Equities finished higher for the 2nd consecutive week, which is the first back-to-back week of positive returns since December of 2025. On Tuesday
of last week, the U.S. and Iran agreed to a 2-week ceasefire in order to reach some sort of permanent ceasefire solution and to help reopen the Strait of Hormuz. Even though negotiations have hit a rough patch over the weekend, the daily swings on a change in conflict headlines is easing somewhat. In fact, the 8-month futures contracts on Crude Oil show a consistently declining expectation on the price of oil, totaling a 23% decline by year-end. This will pave the way for risk-on sentiment
to return to markets. Just over 1 week ago, the VIX was trading at a level of 25 and is now back down to its historical average of 19.5. Equity market breadth is rapidly improving along with the decline in volatility. Similar to the April-May period last year, the number of stocks in the S&P 500 Index moving above their respective 20-day, 50-day, and 200-day averages is dramatic. By Thursday of last week, the market had been up 7 consecutive days. When the S&P 500 is up at least 6 consecutive days and returns more than 6%, equities are higher
1 year later with a 100% positivity rate. This has occurred only 9 times since 1962 and in each instance, a recession did not occur within the 12 month window and most of the instances did not see a recession for at least 4 years on average after the occurrence.

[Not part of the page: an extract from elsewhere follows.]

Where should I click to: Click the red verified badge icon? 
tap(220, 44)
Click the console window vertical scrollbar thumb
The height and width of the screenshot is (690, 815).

Since the conflict in the Middle East began just over a month ago, we've been warning of a temporary shock to inflation. The March release of the Consumer Price Index last week did not disappoint. The month-over-month increase of +0.9% caused the year-over-year number to rise from 2.4% in February to
3.3% in March. As expected, the primary culprit was the price of oil rising, which cost consumers more at the gas pump. However, this increase will likely be temporary if the ceasefire in the Middle East becomes more permanent. The Cleveland Federal Reserve is expecting a much lower CPI number of +0.4% in April, which will cause the year-over-year number to increase again, but the rise should ease by May's release if the decline in oil futures suggests. Investors flocked to money markets and cash-like ETFs in March, in a panic move reminiscent of prior market corrections. If the equity lows in March prove to be the final bottom of the year, the build-up in cash will prove to be a missed opportunity. Consumers are primed to spend as tax refunds are higher this year versus the previous two years. Redbook Sales continue to come in well above average, moving to +7.6% this week on a year-over-year period and higher than the 4.4% historical average. The labor market is holding up, as Continuing Jobless Claims fell below 1,800k for the first time since June of 2024. Adding some dry powder to equities isn't a bad decision here even if the ultimate lows on equities have already been reached. Expect more shifts in sentiment as headlines change.